Many years ago, I didn’t know anyone who was part of the LGBT community…at least I didn’t think I did. Not willingly, anyway. There were those who were “different”…but they weren’t part of my group (or any group, really).
I was pretty sure I knew what the proper response was…and it was to love the sinner but hate the sin.
And then I began to get acquainted…and my preconceptions began to be turned upside down. The folks I saw flagrantly displaying their sexuality in various parades were no more typical of many members of the LGBT community than Westboro Baptist is of Christianity.

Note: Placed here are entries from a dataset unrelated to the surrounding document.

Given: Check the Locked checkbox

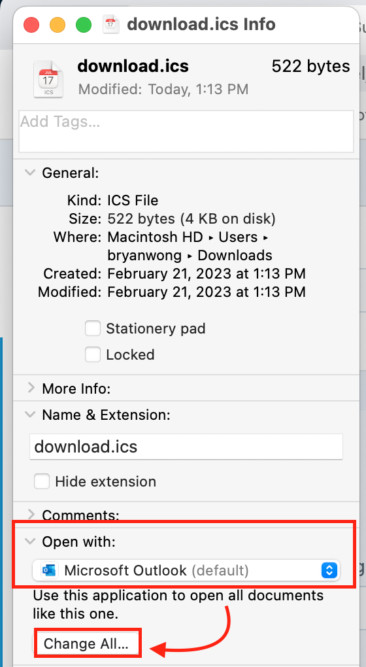Looking at the screenshot, I should 93,354.
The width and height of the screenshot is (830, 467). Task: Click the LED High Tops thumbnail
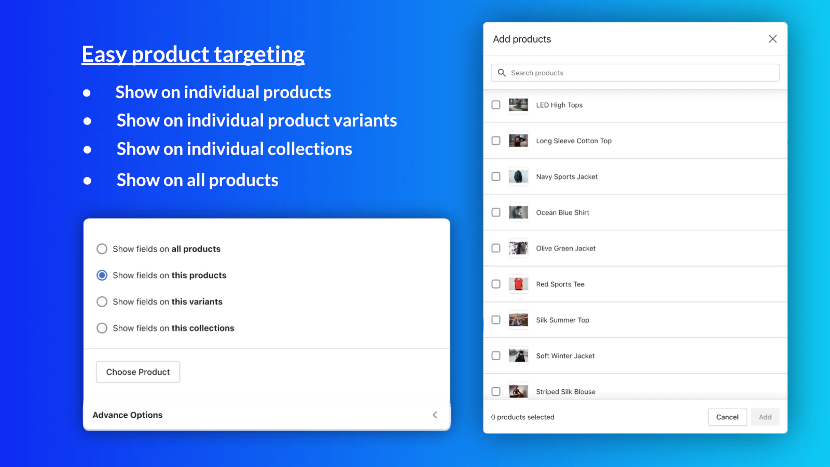point(518,105)
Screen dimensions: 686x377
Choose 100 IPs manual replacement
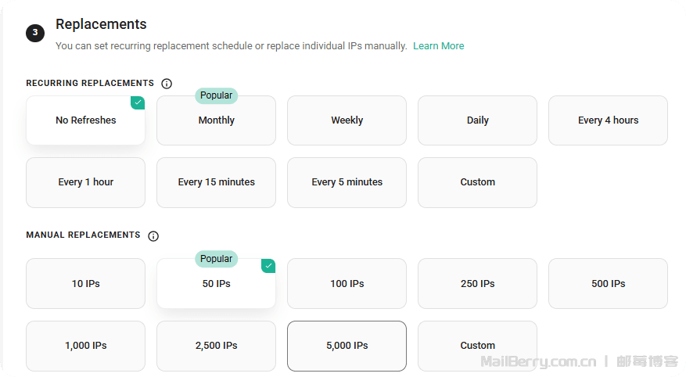click(x=347, y=284)
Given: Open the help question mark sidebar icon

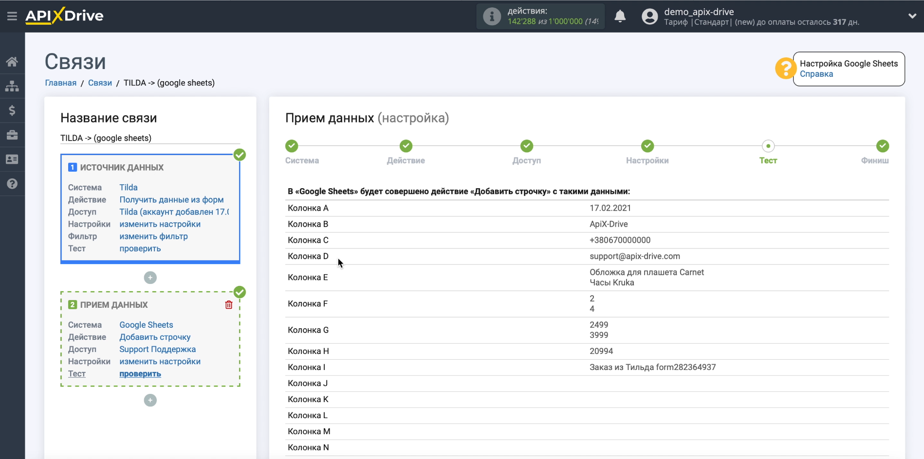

But even as I began to get acquainted with folks because of my involvement in theatre, I still wasn’t sure about accepting their “lifestyle”…until I began to understand that their “lifestyle” was much like mine, except for the sex of the one they loved. They went grocery shopping…they went to plays and concerts…they played with their nieces and nephews (and in some situations, their kids)…they (at least some of them) went to church…
And I began to wonder.
If God said “It is not good for human beings to be alone”…and if science was beginning to show that sexual orientation was not a choice in most situations…then how could I not allow them to have someone to share their lives with?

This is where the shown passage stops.